The Crown argued that the questions the officer asked during the initial stop, including “where are you coming from” would have fallen within the possible scope of a Motor Vehicle Act investigation and therefore would have been constitutionally permissible. However, since the police officer’s testimony acknowledged his main aim was to conduct drug-related investigations, this constitutional protection was lost. The judge duly ruled that the police officer’s conduct infringed upon the accused’s s. 10 rights.

This case is interesting because it affirms the limitations and guidelines officers must follow if their questioning of drivers during a vehicle stop are to be found constitutionally valid. While investigations are often fluid and something that starts out as a traffic stop might evolve into something else, the police need to be careful to ensure they do not overstep the mark by unfairly denying someone their rights.

1 thought on “Limitations on questioning during vehicle stops”

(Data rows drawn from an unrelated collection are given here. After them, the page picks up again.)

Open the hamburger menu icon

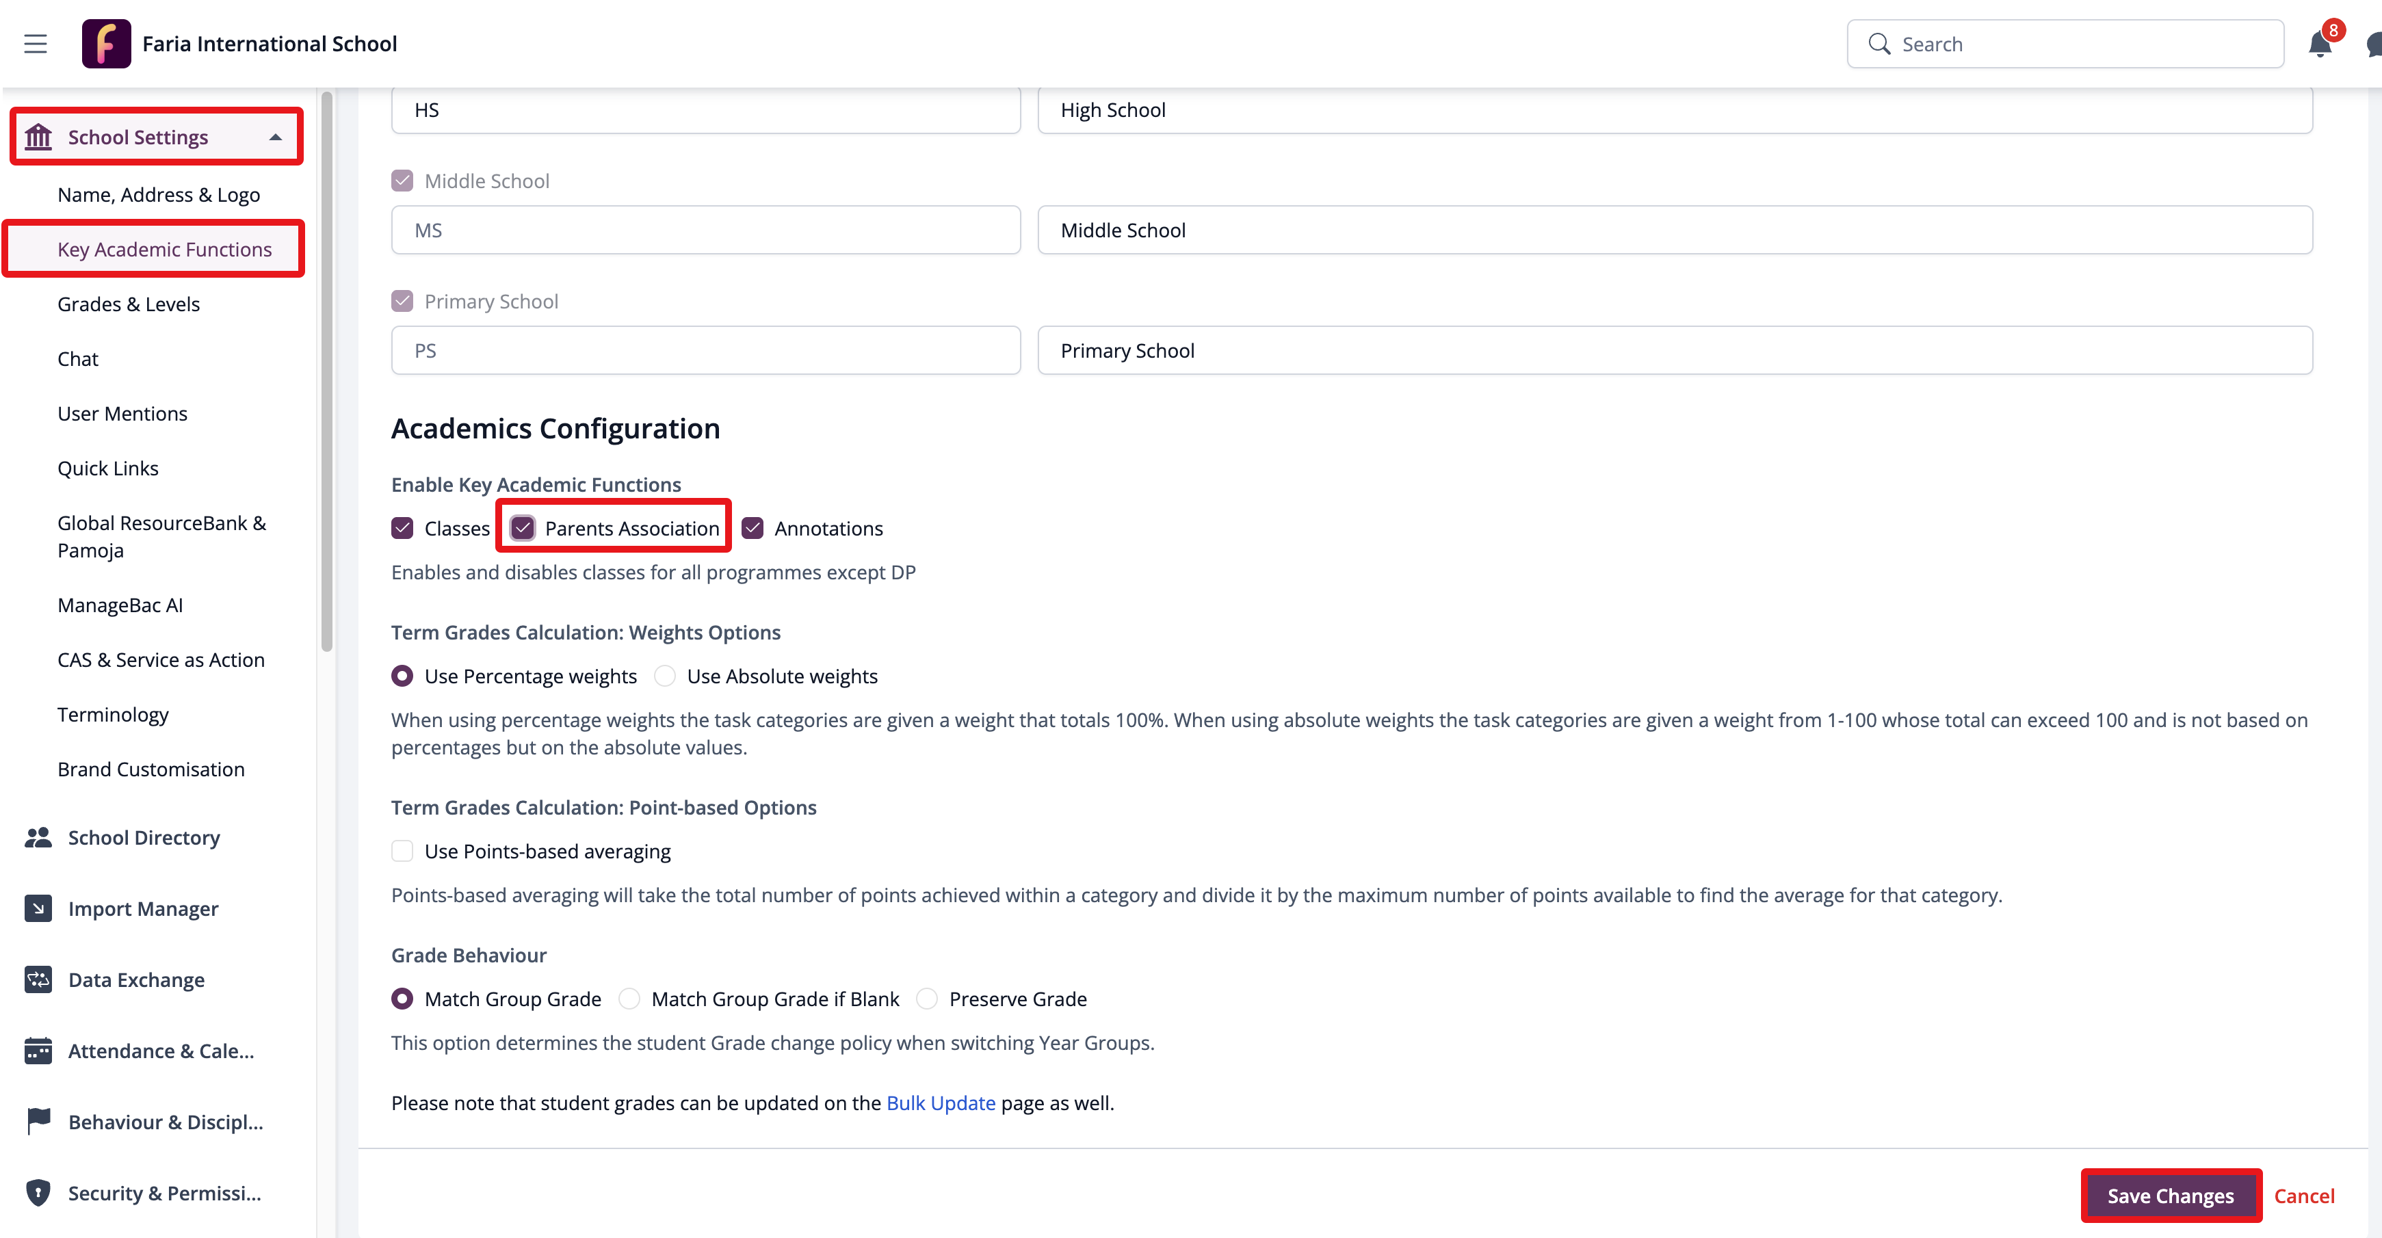[x=35, y=43]
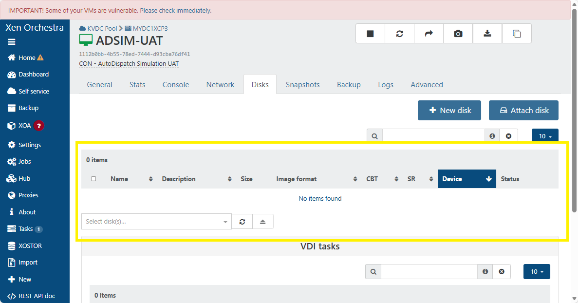Click the Copy VM icon
The image size is (578, 303).
tap(517, 34)
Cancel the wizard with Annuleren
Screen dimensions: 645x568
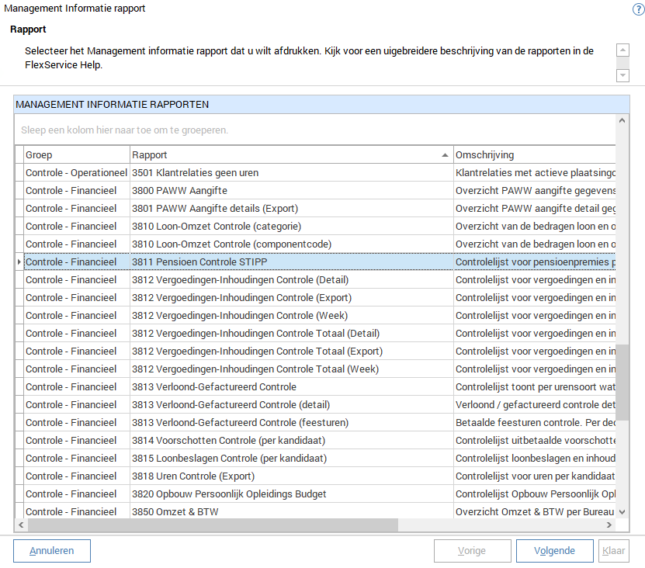52,551
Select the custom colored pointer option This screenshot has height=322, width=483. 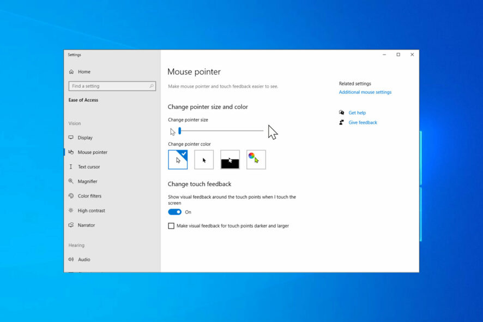pos(256,159)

  1. Very interesting story regarding the lawful scope of police questioning of motorists during motor vehicle stops.
    In Newfoundland & Labrador, the Highway Traffic Act ( s. 201.1 ) authorizes police to stop any motor vehicle and require any passenger in the stopped vehicle to provide his / her name, address and date of birth to the police officer.
    This section of the Act states that the police officer is not required to advise the passenger of his / her Charter right to retain and instruct counsel while being detained at the roadside; in addition, the passenger does not have the right to retain and instruct legal counsel, notwithstanding the fact that the passenger is clearly subjected to detention under the provisions of the Act.
    This provincial legislation violates the constitutional right to not be arbitrarily detained or imprisoned and the constitutional right to retain and instruct legal counsel upon arrest or detention, as enshrined in s.9 and s.10 of the Charter of Rights and Freedoms.